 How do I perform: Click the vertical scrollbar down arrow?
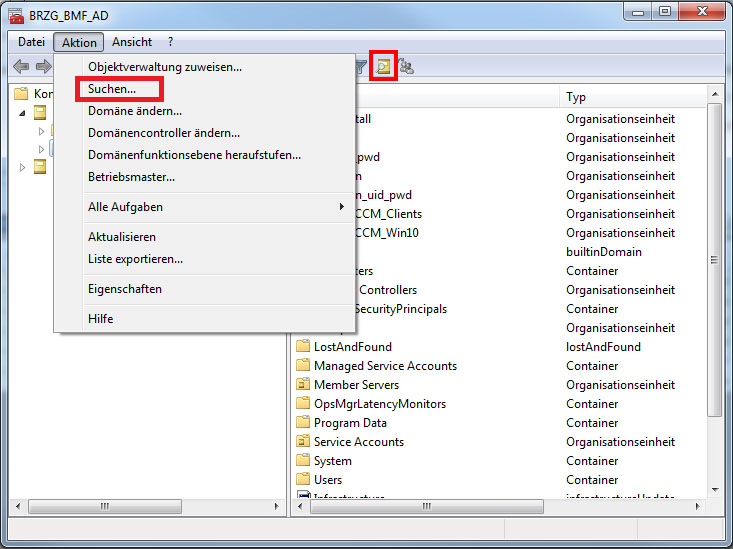(714, 489)
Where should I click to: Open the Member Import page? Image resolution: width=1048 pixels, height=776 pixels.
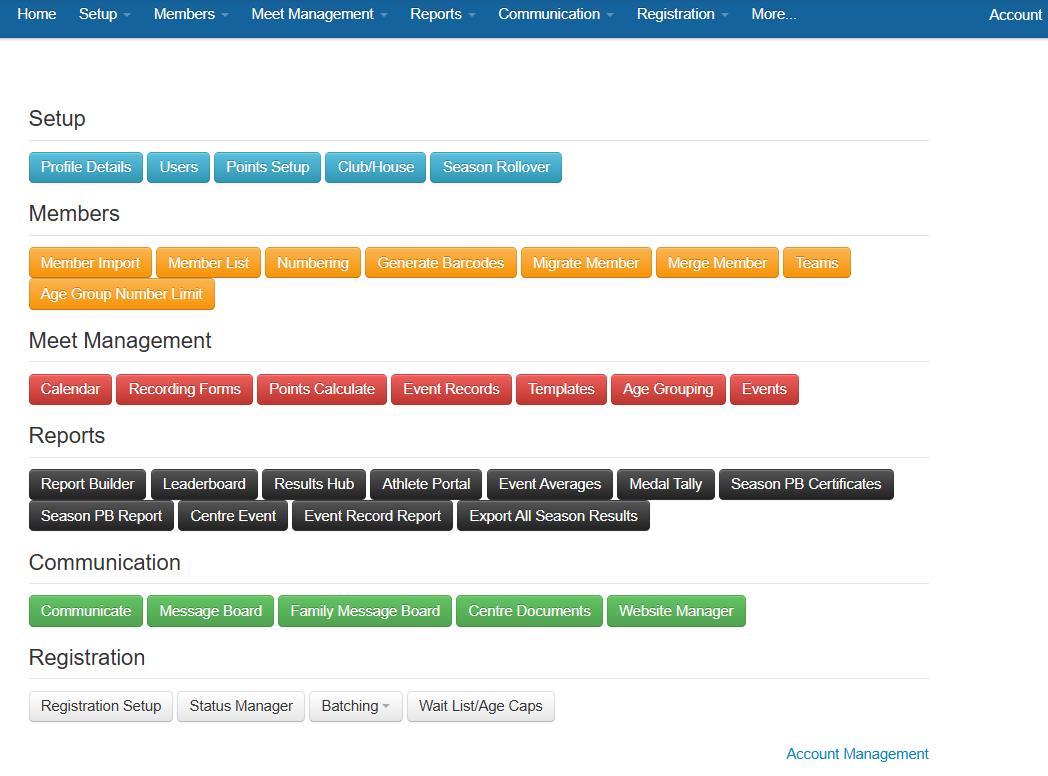click(x=90, y=262)
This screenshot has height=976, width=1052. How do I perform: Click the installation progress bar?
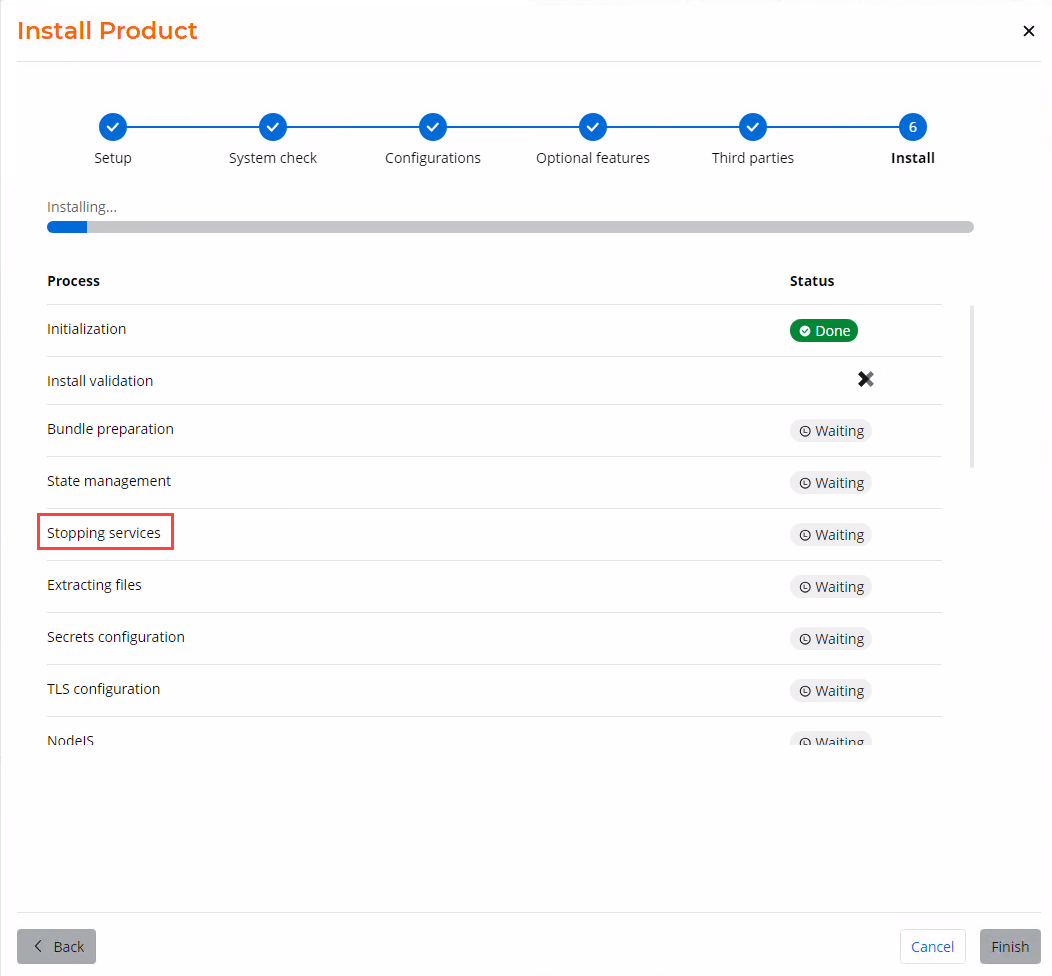coord(510,227)
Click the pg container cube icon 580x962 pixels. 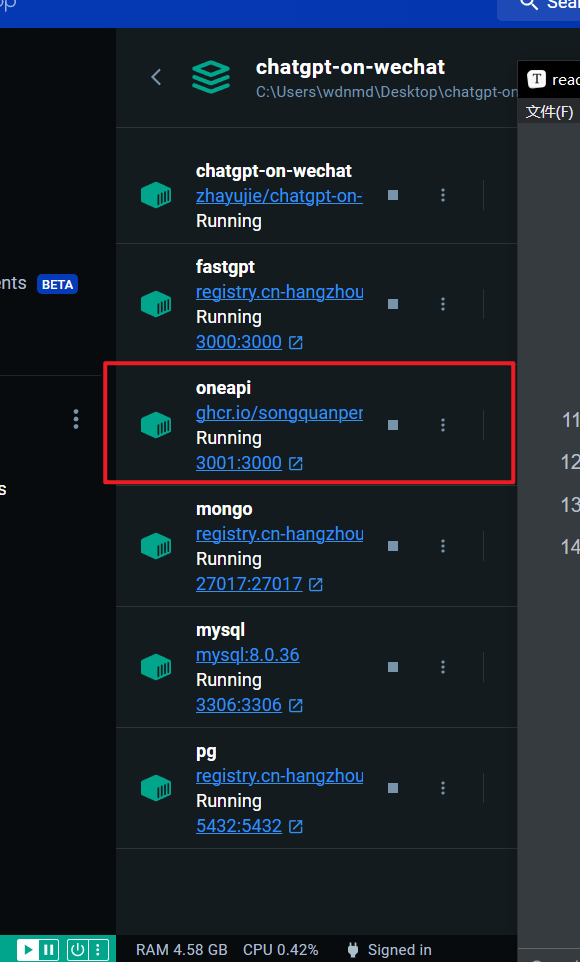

--- --- ---

▶ **YOUR TASK**
An exact restatement is expected of the lines from the line containing "Where should I" to the end of the data above, pictures excluded.

▶ **SOLUTION TO THIS TASK**
Where should I click to: Open the Member Import page? Image resolution: width=1048 pixels, height=776 pixels.
click(x=90, y=262)
This screenshot has height=976, width=1052. How do I perform: Click the installation progress bar?
coord(510,227)
Click the pg container cube icon 580x962 pixels. 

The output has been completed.